Toby Graves, the Council’s Head of Housing Advice & Assessment, has offered me this helpful briefing:

There are two options to buying the Freehold (Freehold Enfranchisement and Collective Enfranchisement) .

Freehold Enfranchisement.

This requires:

All flats in the block must be sold on long leases
Building must comprise only flats and common parts
All leaseholders must jointly apply to buy the freehold
There must be at least two separate leaseholders and a leaseholder can not hold more than two flats in the block
Flats can not be on multi-purpose block estates
The property must not be affected by any council development proposal

For an application form and more information, please see the Home Buy page on the Council’s website using the following link: http://www.lbhf.gov.uk/Directory/Housing/Home_ownership/Home_Buy_products/167806_Freehold_Enfranchisement.asp

Collective Enfranchisement

To qualify for this:

There must be a minimum of two flats
At least two thirds are leaseholders with a long lease term in excess of 21 years.

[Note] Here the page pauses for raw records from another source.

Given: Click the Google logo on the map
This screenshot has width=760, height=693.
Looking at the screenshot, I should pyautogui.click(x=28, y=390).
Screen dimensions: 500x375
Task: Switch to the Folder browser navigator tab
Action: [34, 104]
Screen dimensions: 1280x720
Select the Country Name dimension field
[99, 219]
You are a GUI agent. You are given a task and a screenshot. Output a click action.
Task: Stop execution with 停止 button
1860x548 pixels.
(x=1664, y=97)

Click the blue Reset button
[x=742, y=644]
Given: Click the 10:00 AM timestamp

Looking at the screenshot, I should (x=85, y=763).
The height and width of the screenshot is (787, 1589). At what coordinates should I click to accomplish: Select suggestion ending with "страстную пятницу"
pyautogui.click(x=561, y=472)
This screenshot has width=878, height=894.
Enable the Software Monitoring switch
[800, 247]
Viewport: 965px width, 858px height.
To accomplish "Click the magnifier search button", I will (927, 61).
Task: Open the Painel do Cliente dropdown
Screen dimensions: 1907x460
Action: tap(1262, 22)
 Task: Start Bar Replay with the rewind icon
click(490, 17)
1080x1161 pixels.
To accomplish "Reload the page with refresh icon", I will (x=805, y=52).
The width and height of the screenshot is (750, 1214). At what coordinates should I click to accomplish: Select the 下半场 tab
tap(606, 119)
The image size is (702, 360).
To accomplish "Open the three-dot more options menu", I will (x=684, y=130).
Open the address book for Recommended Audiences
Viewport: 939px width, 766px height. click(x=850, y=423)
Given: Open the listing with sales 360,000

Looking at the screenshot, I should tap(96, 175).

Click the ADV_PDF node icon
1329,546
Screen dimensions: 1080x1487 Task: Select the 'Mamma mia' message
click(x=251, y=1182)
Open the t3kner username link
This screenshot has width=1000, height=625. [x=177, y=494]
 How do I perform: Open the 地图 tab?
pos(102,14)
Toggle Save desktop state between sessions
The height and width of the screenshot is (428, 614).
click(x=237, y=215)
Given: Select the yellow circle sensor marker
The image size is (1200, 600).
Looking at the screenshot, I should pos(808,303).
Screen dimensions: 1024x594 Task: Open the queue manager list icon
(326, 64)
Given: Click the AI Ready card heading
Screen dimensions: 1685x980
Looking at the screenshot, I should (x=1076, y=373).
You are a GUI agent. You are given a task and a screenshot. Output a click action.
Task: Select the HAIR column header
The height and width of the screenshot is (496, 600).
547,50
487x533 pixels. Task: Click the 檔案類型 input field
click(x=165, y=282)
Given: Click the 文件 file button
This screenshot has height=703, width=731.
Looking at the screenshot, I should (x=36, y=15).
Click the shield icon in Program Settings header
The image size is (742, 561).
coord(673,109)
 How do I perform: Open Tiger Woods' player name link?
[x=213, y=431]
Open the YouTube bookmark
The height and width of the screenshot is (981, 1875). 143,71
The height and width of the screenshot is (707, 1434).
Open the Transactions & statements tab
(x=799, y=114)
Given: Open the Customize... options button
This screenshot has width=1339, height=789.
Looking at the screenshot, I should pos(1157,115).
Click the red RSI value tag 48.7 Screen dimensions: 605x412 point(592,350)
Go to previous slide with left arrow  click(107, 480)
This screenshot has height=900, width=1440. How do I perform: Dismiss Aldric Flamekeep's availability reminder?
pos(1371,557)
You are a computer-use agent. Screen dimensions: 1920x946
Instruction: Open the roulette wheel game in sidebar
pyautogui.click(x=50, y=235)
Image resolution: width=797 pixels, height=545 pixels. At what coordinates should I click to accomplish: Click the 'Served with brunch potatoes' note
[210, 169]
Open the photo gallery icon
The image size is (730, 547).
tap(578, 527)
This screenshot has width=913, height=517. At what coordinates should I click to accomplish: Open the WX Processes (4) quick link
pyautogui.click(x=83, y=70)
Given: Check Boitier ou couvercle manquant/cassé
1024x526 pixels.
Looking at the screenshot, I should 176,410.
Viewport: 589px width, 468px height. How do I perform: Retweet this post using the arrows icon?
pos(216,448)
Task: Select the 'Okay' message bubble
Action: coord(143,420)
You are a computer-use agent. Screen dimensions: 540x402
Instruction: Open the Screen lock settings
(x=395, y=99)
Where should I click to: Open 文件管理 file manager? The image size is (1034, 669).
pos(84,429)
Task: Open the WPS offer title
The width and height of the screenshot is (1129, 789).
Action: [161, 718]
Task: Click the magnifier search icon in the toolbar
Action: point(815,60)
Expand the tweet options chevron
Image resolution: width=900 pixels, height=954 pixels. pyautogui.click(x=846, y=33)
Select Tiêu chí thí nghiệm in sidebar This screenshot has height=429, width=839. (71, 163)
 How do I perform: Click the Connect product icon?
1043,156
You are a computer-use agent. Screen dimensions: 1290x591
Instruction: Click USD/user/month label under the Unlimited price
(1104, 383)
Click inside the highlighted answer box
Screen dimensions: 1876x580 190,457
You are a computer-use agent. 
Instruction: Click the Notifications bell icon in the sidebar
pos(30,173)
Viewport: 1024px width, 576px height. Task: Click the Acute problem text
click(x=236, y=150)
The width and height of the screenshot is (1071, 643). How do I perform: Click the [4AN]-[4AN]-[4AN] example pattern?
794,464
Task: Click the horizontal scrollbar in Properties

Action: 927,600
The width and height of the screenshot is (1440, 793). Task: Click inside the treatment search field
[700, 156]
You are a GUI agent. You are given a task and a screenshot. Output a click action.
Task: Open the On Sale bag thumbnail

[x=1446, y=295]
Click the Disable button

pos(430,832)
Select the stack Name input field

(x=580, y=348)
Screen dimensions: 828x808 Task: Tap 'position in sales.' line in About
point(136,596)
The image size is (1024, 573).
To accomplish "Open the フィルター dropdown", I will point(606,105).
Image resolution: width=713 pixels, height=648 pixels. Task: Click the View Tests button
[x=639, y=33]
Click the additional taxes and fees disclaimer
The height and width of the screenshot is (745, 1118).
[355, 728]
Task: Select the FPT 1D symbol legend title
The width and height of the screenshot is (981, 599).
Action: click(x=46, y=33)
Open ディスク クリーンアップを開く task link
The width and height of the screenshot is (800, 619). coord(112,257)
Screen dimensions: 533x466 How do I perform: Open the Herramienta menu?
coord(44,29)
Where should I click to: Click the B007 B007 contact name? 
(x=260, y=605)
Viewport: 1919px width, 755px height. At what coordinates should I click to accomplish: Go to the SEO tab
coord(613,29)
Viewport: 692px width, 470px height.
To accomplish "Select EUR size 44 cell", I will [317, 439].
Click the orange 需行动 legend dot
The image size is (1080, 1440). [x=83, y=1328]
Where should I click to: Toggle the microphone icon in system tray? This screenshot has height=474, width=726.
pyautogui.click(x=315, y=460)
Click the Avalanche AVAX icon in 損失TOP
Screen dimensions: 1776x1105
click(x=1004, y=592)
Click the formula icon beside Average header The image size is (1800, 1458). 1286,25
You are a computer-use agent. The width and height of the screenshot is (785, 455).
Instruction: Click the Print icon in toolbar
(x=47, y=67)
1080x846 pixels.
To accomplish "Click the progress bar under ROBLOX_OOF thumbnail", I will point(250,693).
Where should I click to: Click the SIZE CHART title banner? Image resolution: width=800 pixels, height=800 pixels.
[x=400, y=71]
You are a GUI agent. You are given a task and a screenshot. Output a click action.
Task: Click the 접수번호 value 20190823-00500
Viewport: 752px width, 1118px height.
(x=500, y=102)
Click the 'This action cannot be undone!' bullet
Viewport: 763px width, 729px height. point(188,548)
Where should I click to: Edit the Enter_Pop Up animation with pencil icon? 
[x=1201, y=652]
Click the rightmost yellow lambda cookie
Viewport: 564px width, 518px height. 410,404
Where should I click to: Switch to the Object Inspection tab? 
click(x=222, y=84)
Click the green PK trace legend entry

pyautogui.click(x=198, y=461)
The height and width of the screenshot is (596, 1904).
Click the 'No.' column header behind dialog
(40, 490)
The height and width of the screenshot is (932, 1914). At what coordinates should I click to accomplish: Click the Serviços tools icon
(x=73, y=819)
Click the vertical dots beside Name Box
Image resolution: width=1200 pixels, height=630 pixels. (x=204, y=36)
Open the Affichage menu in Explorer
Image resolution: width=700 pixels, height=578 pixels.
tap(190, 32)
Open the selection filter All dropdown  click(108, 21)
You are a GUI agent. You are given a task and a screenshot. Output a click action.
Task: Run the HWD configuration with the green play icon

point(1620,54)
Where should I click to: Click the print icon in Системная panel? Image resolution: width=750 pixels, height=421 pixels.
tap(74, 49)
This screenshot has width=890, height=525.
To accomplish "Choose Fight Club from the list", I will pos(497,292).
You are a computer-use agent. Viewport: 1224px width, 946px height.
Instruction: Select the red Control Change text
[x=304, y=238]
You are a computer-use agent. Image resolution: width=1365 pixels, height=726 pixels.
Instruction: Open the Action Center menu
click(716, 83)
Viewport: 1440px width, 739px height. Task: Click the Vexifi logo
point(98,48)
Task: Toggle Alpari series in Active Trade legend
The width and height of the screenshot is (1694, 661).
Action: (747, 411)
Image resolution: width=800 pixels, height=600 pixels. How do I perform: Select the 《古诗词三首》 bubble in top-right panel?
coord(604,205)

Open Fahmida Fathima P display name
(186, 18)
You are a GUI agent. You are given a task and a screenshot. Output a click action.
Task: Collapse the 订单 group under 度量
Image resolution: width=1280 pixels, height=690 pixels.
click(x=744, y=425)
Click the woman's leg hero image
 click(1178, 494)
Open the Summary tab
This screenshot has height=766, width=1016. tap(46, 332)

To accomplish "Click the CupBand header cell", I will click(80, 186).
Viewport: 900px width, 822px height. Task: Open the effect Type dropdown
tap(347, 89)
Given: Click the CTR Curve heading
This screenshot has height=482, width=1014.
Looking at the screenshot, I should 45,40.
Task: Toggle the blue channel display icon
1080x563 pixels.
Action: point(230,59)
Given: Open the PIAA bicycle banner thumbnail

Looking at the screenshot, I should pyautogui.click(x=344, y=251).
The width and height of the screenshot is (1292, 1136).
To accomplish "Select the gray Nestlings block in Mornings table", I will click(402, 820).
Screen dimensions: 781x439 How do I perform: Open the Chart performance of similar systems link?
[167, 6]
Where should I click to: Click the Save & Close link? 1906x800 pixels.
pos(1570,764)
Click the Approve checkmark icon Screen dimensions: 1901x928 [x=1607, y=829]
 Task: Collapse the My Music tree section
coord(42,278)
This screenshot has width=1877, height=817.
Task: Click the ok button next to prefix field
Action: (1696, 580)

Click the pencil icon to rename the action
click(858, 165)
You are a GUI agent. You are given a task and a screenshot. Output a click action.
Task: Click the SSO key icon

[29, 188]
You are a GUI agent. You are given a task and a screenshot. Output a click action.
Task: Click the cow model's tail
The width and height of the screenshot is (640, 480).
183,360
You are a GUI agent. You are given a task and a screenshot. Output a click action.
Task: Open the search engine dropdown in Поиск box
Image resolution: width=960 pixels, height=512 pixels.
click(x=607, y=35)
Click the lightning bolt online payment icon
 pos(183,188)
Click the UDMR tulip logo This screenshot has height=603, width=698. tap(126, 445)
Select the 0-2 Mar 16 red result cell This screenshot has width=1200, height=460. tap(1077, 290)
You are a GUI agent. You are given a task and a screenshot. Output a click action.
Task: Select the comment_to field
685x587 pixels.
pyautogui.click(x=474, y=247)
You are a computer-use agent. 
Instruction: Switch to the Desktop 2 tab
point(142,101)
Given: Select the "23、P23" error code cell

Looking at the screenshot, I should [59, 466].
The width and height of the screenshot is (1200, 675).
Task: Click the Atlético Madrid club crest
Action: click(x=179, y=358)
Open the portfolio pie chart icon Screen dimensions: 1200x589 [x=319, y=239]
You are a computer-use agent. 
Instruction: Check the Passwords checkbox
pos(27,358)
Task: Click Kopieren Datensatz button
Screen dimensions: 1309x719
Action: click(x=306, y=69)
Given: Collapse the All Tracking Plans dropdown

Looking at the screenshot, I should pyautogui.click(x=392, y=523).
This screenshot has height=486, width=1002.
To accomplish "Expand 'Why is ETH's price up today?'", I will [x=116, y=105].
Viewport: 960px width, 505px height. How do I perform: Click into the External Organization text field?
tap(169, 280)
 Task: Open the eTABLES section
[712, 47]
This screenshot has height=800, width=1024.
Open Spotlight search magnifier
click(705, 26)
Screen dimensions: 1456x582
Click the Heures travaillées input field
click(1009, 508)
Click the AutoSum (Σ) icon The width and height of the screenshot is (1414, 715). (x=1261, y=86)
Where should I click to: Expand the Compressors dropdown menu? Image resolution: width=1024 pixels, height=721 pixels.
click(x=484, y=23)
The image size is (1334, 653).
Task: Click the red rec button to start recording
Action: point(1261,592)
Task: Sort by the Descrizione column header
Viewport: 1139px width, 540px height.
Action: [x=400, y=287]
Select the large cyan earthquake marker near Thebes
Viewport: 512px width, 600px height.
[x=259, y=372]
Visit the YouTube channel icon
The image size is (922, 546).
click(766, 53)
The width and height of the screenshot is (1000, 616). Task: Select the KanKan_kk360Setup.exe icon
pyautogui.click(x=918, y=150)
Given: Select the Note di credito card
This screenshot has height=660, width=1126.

If the criteria is met and where there are social tenants in the building, it is still possible to progress with the sale. However the social tenant becomes the tenant of the new enfranchisement company. Any terms agreed will include a lease back of the tenanted property to the Council for a term of 999 years.

Further information on this process and details of  how to submit an application to the Council can be found on the Lease Hold Advisory Service, using the following link and contact telephone number:

http://www.lease-advice.org/publications/documents/document.asp?item=11#2

020 7832 2500

One thought on “Many council leaseholders could become freeholders

  1. Council leaseholders need to move fast to buy their freehold, when their leases are transferred to a housing association under the current council plan they will find that their annual service charges go up (the typical local difference is 50-100% higher), the costs of getting freeholder consent for improvements like extensions or loft conversions will be extortionate (typically local housing associations charge 50% of the increase in market value resulting from the improvement, the council just charges a flat fee), and although purchase of freehold can still be forced through the costs and administrative effort will be much higher.